Not that you’d know it from the rhetoric President Obama and fellow Democrat are happily flinging at Republicans who dare to oppose the measure.
“I don’t know why you would resist the idea that women should be paid the same as men and then deny that that’s not always happening out there,” Obama said Tuesday. “If Republicans in Congress… want to show that they do care about women being paid the same as men, then show me…They can join us, in this, the 21st century and vote yes on the Paycheck Fairness Act.”
...
Before you start checking the byline at the top of this piece and emailing the editor that there’s been a terrible mistake, let me be clear: I support ensuring that women receive equal pay for equal work — I have a bit of a vested stake in that issue myself. Unequal pay remains a problem, although not at the women-earn-77-cents-on-the-dollar level of Democrats’ sloganeering. Most relevantly, I’d vote for the Paycheck Fairness Act in the unlikely event that someone elected me to Congress.
But the level of hyperbole — actually, of demagoguery — that Democrats have engaged in here is revolting. It’s entirely understandable, of course: The Senate is up for grabs. Women account for a majority of voters. They tend to favor Democrats. To the extent that women — and in particular, single women — can be motivated to turn out in a midterm election, waving the bloody shirt of unequal pay is smart politics.

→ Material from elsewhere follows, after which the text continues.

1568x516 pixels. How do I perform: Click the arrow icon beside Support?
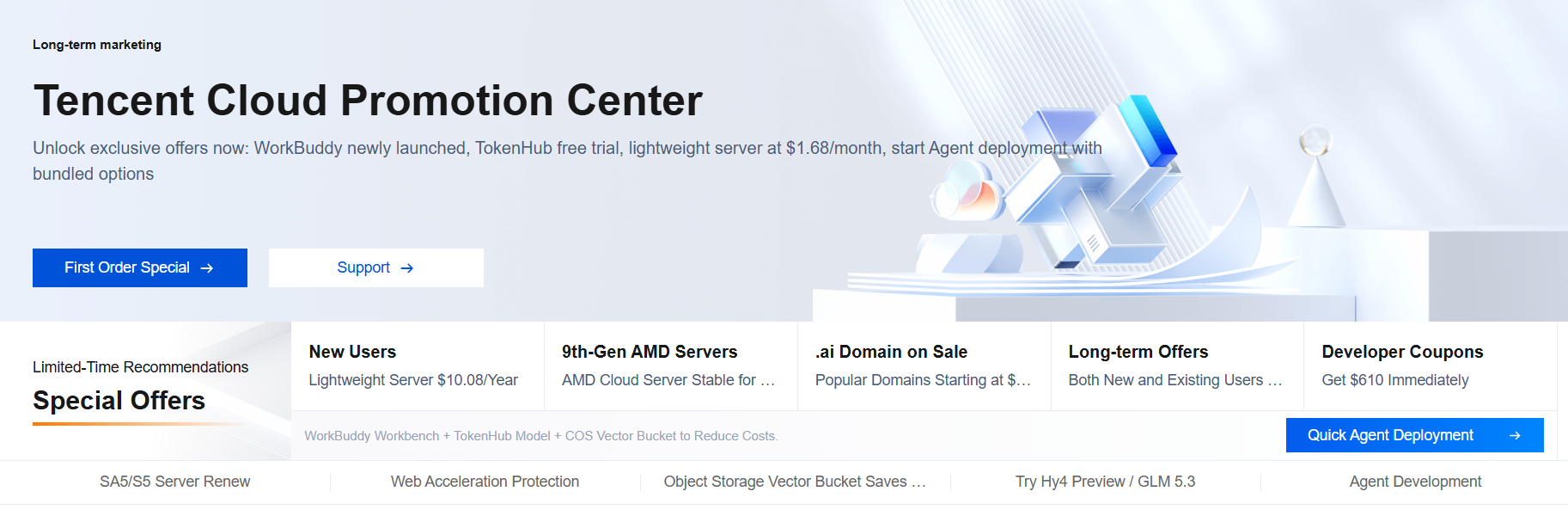click(x=407, y=268)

Fairness is another matter. Since President John F. Kennedy signed the Equal Pay Act in 1963, it has been illegal for employers to pay women less than men for the same work. Of course, that wasn’t the end of the legislative story. As the case of Lilly Ledbetter demonstrated, numerous tweaks and improvements to the law have been required along the way. Ledbetter, for example, was stymied by the fact that — in part because of company policy banning the sharing of salary information — she did not know she was being paid less than male counterparts; by the time she realized and filed suit, according to the Supreme Court, the statute of limitations was up. Congress fixed that situation for future plaintiffs, which seems like a matter of simple logic and equity.'
---
Ed. note: Wikipedia on Ruth Marcus here. No one can accuse her of party lockstep, anyway!